Bislang gibt es zwei Indoor-Produktserien: den Lounge Chair „Ombak“ und die „Muara“-Reihe, die einen Hocker und eine Bank umfasst, bei Bedarf mit einem Sitzpolster aus recyceltem PET-Gewebe. Die Farben der Möbel ergeben sich direkt aus denen des gesammelten Mülls – aus grünen Tüten entstehen zum Beispiel grüne Stühle. Das Mobiliar erweist sich als effektiver Müllschlucker: In einem Hocker stecken 500 Plastiktüten, in einer Bank 1.200 und in einem Lounge Chair 2.000 Stück. Insgesamt hat „Sungai Design“ bereits 10.000 Kilogramm Tüten verwertet.

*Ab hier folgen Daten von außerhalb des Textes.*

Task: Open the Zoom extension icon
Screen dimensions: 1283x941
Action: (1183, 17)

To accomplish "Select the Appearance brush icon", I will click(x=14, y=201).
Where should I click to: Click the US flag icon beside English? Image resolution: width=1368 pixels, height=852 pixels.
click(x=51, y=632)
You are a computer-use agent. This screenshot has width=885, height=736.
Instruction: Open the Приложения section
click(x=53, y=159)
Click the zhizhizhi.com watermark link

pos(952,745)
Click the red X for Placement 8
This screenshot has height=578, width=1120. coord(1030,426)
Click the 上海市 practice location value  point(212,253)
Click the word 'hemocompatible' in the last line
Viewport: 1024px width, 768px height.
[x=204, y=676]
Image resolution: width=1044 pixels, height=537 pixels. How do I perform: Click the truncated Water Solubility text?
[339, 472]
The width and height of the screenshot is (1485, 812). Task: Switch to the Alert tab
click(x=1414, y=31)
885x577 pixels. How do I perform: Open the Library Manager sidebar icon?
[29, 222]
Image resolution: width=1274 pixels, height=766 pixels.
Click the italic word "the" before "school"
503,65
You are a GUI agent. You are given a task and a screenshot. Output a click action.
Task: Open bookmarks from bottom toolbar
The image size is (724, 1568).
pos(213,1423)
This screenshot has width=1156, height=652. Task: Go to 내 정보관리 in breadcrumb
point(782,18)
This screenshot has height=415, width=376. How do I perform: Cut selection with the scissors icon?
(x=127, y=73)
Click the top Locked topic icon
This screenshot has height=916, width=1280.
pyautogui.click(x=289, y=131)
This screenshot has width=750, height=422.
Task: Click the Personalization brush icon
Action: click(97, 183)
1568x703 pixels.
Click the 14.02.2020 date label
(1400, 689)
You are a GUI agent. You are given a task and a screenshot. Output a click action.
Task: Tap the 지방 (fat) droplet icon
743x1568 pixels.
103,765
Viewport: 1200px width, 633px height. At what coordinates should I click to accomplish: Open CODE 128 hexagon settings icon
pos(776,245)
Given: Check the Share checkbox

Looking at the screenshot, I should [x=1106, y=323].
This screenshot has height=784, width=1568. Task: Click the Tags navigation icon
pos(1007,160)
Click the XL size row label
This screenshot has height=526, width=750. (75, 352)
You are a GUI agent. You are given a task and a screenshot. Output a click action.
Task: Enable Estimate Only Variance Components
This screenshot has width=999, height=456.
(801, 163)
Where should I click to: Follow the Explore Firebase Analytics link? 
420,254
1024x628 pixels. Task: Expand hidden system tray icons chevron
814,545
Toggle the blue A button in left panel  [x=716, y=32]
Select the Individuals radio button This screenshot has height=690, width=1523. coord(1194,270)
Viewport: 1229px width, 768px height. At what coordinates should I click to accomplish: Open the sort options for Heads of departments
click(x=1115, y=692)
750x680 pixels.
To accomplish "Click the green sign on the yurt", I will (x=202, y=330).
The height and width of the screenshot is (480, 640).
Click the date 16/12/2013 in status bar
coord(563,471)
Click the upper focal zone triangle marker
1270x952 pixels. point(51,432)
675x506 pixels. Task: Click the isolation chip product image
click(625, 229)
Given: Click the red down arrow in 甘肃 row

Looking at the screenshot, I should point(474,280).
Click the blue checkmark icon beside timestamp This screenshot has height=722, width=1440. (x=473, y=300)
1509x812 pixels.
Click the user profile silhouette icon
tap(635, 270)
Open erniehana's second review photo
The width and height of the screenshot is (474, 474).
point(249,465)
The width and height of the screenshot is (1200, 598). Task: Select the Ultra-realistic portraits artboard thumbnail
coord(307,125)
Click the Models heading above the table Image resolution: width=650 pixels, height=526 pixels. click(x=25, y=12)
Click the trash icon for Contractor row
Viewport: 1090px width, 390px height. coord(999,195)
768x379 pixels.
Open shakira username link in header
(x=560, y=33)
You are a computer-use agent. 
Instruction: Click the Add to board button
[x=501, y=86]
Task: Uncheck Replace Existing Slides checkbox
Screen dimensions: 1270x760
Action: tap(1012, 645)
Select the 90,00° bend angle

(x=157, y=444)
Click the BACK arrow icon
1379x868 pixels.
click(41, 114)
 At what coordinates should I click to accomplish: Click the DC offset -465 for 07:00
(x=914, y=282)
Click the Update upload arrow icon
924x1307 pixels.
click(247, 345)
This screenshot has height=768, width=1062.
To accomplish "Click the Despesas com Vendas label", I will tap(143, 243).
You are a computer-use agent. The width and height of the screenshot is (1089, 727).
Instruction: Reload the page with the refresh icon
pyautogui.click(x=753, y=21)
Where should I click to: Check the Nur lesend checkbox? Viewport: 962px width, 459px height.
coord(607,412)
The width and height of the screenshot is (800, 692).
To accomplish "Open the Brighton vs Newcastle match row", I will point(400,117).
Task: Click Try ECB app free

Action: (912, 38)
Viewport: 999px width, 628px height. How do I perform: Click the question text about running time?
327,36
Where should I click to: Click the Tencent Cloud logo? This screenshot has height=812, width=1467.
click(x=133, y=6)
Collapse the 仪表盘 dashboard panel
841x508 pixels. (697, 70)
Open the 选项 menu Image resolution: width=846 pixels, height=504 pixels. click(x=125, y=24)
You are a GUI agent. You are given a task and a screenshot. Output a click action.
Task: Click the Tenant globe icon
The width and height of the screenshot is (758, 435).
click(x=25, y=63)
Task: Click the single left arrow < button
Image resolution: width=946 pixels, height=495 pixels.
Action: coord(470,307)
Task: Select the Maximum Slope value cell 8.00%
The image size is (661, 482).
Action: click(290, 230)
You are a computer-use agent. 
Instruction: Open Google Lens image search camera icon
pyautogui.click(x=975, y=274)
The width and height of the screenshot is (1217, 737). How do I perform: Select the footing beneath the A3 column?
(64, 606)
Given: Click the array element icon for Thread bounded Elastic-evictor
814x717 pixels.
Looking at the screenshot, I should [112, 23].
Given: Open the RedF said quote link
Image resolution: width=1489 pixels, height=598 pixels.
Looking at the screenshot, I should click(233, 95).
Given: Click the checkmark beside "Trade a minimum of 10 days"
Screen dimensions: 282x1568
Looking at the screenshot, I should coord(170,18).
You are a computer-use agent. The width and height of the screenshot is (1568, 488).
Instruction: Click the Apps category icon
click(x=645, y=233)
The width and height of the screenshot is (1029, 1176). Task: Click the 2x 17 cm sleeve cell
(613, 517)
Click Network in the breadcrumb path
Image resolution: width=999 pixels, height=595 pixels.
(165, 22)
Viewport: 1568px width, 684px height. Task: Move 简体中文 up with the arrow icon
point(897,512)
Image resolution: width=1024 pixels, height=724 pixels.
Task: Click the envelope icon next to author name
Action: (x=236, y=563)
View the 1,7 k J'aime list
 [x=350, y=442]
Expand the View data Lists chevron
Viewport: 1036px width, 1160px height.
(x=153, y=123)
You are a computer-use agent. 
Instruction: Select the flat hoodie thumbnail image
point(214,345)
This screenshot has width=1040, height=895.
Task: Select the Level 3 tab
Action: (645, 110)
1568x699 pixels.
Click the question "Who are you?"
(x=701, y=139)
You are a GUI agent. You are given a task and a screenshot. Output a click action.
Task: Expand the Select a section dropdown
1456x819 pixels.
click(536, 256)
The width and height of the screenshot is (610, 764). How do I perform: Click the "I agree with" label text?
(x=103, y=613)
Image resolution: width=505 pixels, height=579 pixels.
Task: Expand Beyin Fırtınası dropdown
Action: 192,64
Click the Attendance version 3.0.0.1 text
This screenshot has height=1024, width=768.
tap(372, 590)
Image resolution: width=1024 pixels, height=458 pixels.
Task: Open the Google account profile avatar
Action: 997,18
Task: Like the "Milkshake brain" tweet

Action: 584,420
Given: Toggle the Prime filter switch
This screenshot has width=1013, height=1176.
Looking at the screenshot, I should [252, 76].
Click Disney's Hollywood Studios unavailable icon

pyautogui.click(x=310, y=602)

In Zukunft will das Team auch mit dem Recycling anderer Materialien experimentieren.
Das Besondere an diesem Trio ist, dass es unterschiedlichste Maßnahmen wirkungsvoll miteinander zu verbinden weiß. Zum einen verankert ihr Aktivismus den Wert der Nachhaltigkeit im Bewusstsein der lokalen Bevölkerung, was für einen Wandel des Konsumverhaltens und mehr Umweltbewusstsein sorgt. Zum anderen stellen die drei Geschwister mit der Möbelproduktion selbst unter Beweis, dass sich der aus den Flüssen gefischte Müll in etwas Schönes, Nützliches und Dauerhaftes verwandeln lässt. Obendrein sorgt der Verkauf auch für die Unterstützung von „Sungai Watch“: Derzeit fließen 5 Prozent der Erlöse zurück an die Non-Profit-Organisation, um weitere „Clean Ups“ zu ermöglichen. So gelingt es dem Trio, Wertschöpfung auf mehreren, miteinander verwobenen Ebenen zu betreiben und dem Sisyphos-Szenario zum Trotz Hoffnung zu verbreiten.